Søren Kierkegaard diceva che la vita può essere capita solo all’indietro, ma va vissuta in avanti. Il tempo è forse un perfido gioco di prestigio che determina le nostre esistenze ma che, non avendo la nostra dimensione le caratteristiche di un buco nero laddove il tempo non esiste, dobbiamo subirlo.
Trent’anni rappresentano almeno un paio di generazioni e gli esponenziali cambiamenti avvenuti a velocità vertiginosa rendono questi, ancor più lontani da tutti coloro che tre decenni fa aprendo il giornale o vedendo un qualsiasi telegiornale, appresero la notizia che Agostino si era suicidato.
Chiudo gli occhi e la mente precipita in Sud e mi trovo sommerso dal tifo giallorosso in una qualsiasi partita della Roma, divenuta ‘magica’ grazie alla caparbietà e all’amore profuso dall’ing. Dino Viola che riuscì a trasformare la simpatica Rometta, in una delle più belle realtà calcistiche degli anni ’80 riportando nella Capitale un tricolore che mancava da 41 anni.

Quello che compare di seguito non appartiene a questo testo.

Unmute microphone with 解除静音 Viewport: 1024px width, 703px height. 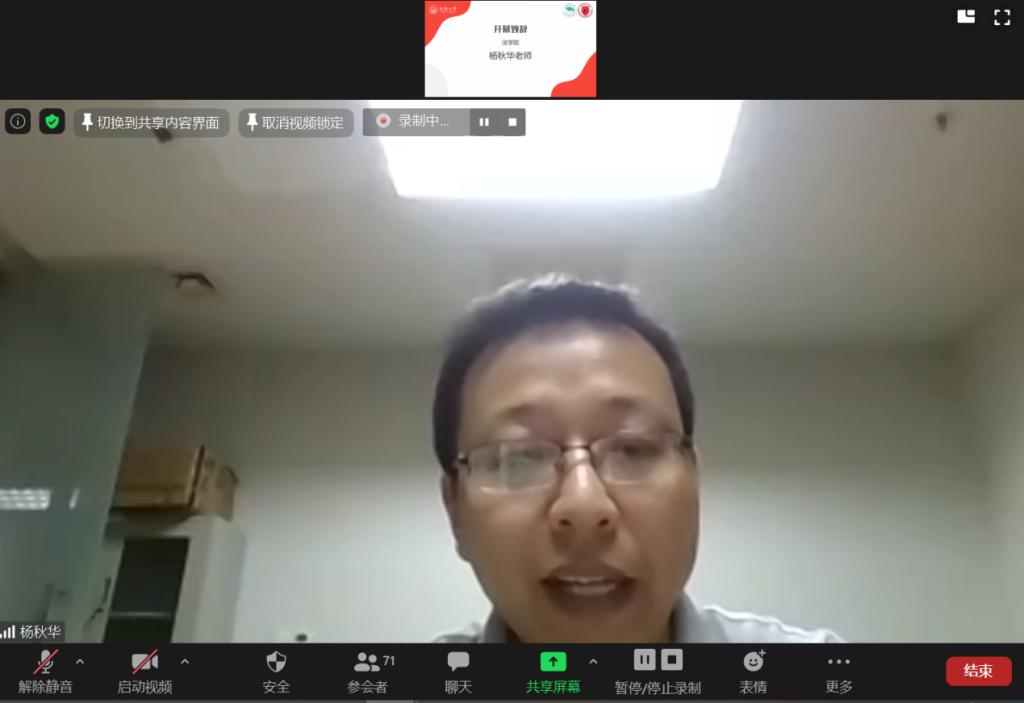45,671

Era la Roma sponsorizzata dalla Barilla, e chi a quei tempi c’era non può non ricordare lo spot realizzato dai pastai di Parma interpretato da un bambino tifoso romanista che dinnanzi allo stadio ascoltava la radiolina per seguire la partita della sua squadra fino a quando un addetto agli ingressi, accortosi della presenza del piccolo, non gli concede la possibilità di entrare all’interno dell’Olimpico per seguire la Roma.
Era anche la Roma che sponsorizzava la campagna istituzionale di sensibilizzazione per tenere Roma pulita, dove tutti i giocatori si ritrovano per le vie della città giocando a calcio con una lattina fino a farla finire, con un tiro, all’interno del secchione dei rifiuti.
Un tempo oramai remoto che riempie di nostalgia chi l’ha vissuto e di curiosità chi non c’era per questioni anagrafiche.
Capitano di quella compagine era lui, Agostino Di Bartolomei caratterizzato da un sorriso triste e da una sensibilità fuori dal comune. Come fuori dal comune era anche il suo attaccamento a quella Roma della quale era tifoso da sempre.
I ricordi mi portano a rivivere le punizioni da lui calciate che venivano anticipate dal coro della curva che gridava il suo nome, certi che non sarebbero mai state banali.
Lo rivedo nella notte del 30 maggio 1984 quando si avvicina al dischetto del rigore per battere quel penalty che ci avrebbe portato in vantaggio contro il Liverpool nella notte della Coppa dei Campioni: il serio cipiglio che resettava la tensione di tirare un pallone pesantissimo terminato poi in rete.
Dieci anni dopo, Ago il Capitano, decideva di chiudere la sua terrena esistenza per ragioni che appartengono solo a lui e mi riaffiorano le parole del poeta Fabrizio De André nella sua Tutti morimmo a stento:
Ingoiando l’ultima voce
Tirando calci al vento
Vedemmo sfumare la luce
L’urlo travolse il sole
L’aria divenne stretta
Cristalli di parole
L’ultima bestemmia detta
Prima che fosse finita
Ricordammo a chi vive ancora
Che il prezzo fu la vita…
Non ci sono parole per commentare l’ingratitudine della Roma nei suoi confronti quando invece avrebbe dovuto tenerlo tra le sue file per quanto rappresentava ai tifosi e per onorare la sua fede giallorossa.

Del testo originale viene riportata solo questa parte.